Thanks. Since tex3D does now work with linear memory, my goal is then to utilize texture for faster read and keep writing to global memory. The way I envision it is that I create a cudaArray_t associated with a linear device pointer and create a cudaTextureObject_t with that array. In that case, I should be able to directly update the device pointer as writing to global memory and get updated result in the next texture fetch. I wonder if it is the case. (Edit: I give it a try and it seems it does not work. Is there really a way to support direct update to global memory rather than using surface object?)
Then I guess I will use texture with surface. The issues I am having right now are actually degraded performance and mismatched results. It slows down the entire program by ~100 times, and the result (when I use cudaMemcpy3dParams to copy back to host) is wrong. Could you provide an explanation to why it becomes so slow after using surface?

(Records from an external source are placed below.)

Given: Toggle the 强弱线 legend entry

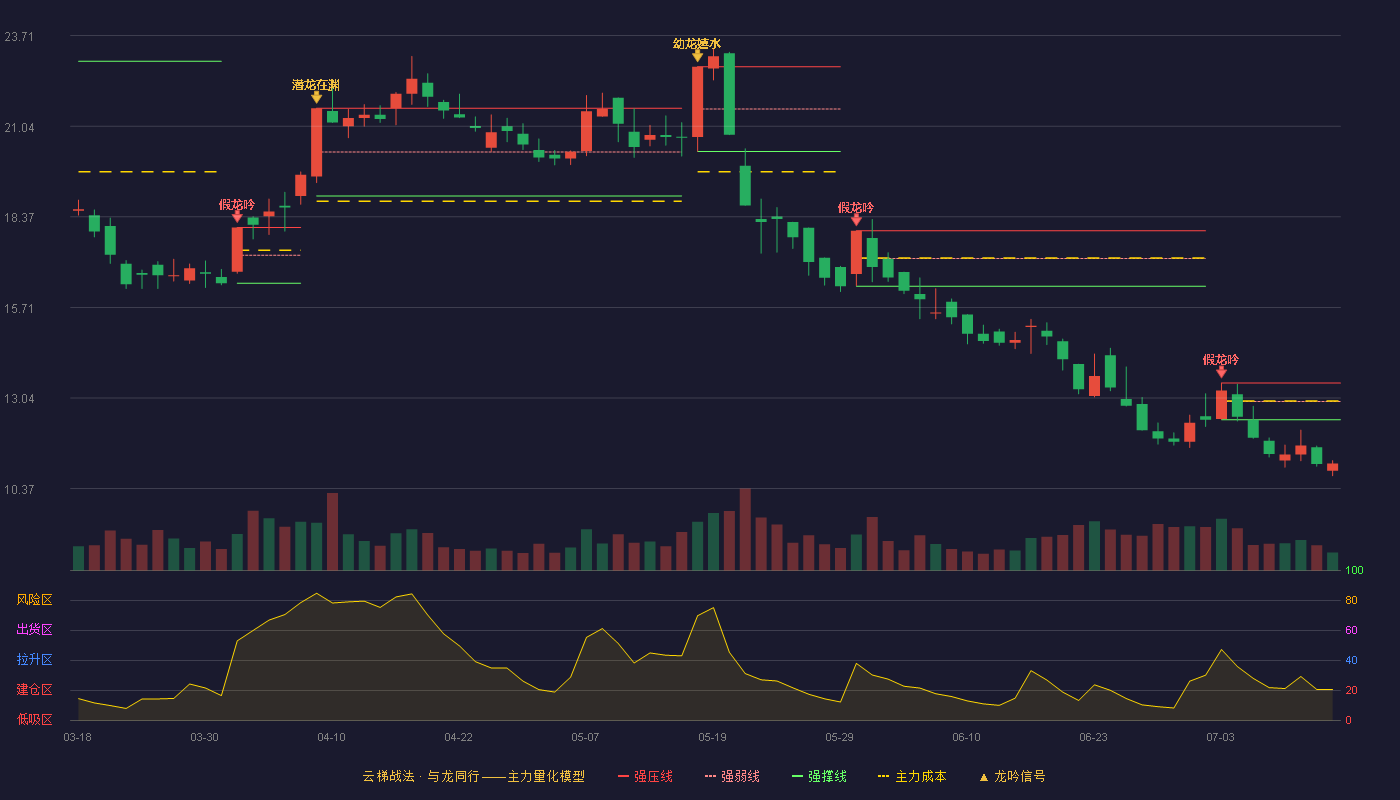Looking at the screenshot, I should (732, 776).
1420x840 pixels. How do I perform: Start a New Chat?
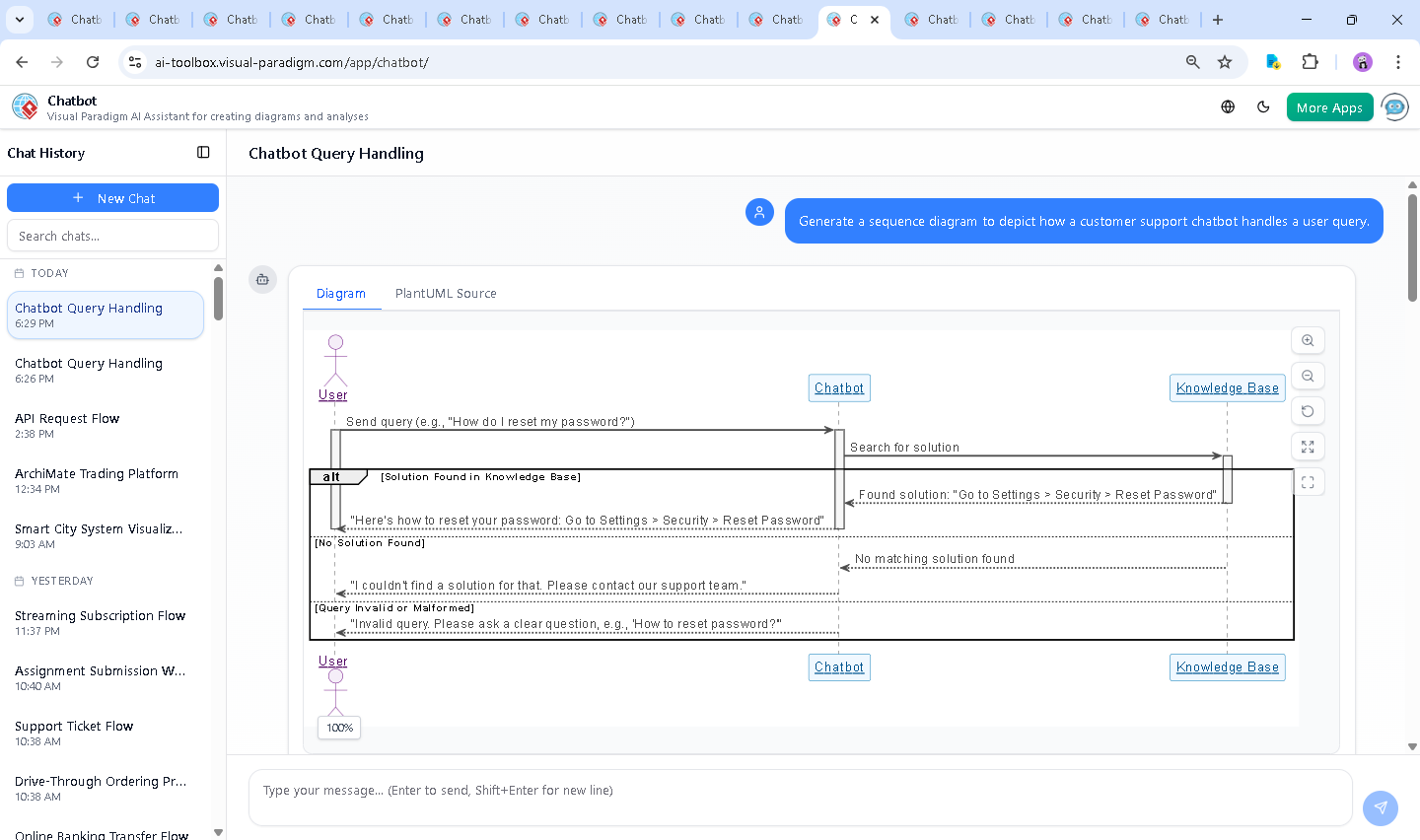pyautogui.click(x=112, y=198)
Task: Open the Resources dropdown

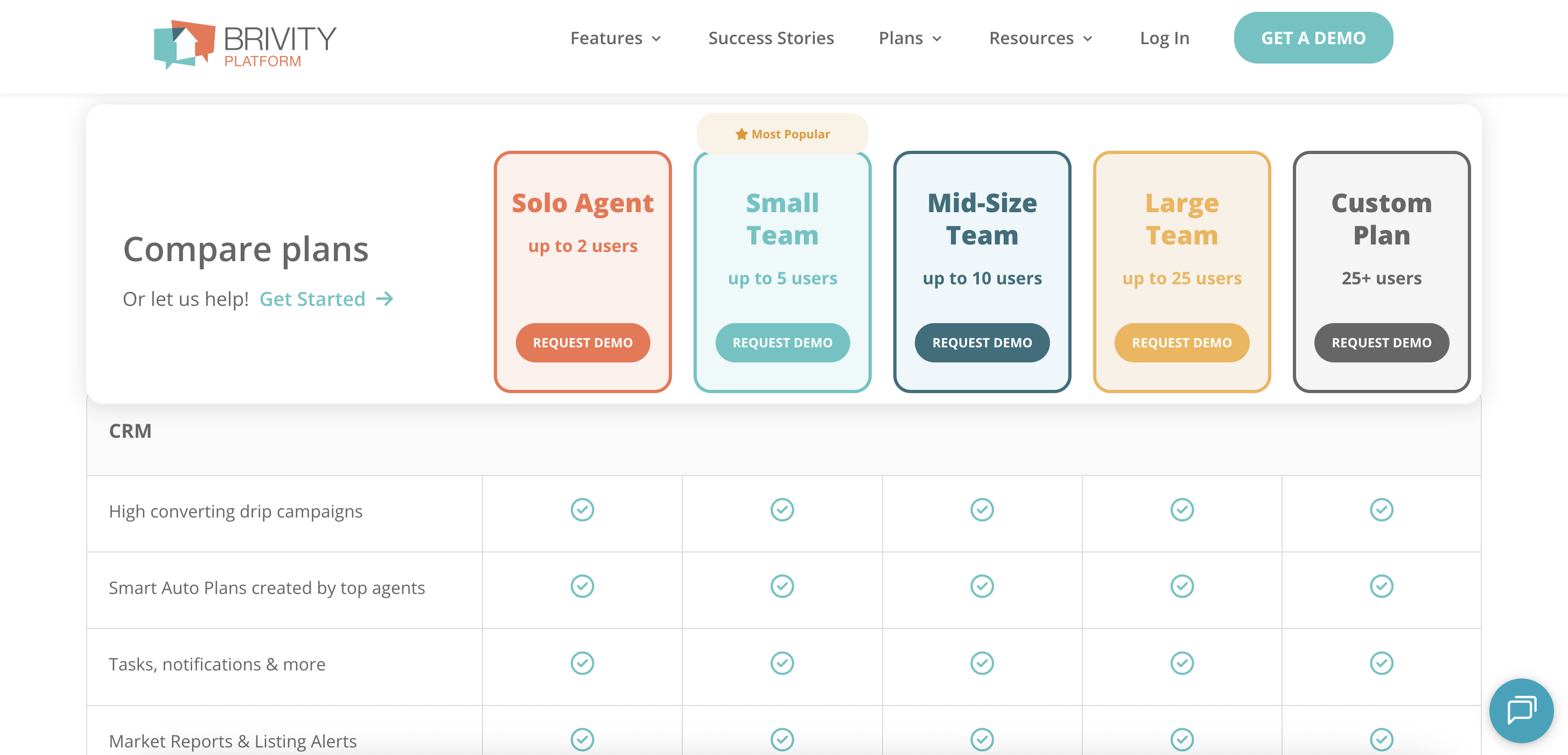Action: point(1039,38)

No, that won’t work. when you create a cudaArray, it represents its own, opaque memory region, and is not associated with any linear device pointer. Sure, you can copy to it, but that does not create an association with the linear memory that you copied from; they are two separate entities.

If you want to stay with tex3D your only options are texture plus surface, and there is a CUDA sample code that shows how a (2D) texture and a surface could be used together.

Any 3D memory region associated with a linear pointer could be handled in a 2D fashion the way I have already demonstrated.

I don’t have any other ideas.

1 Like

This topic was automatically closed 14 days after the last reply. New replies are no longer allowed.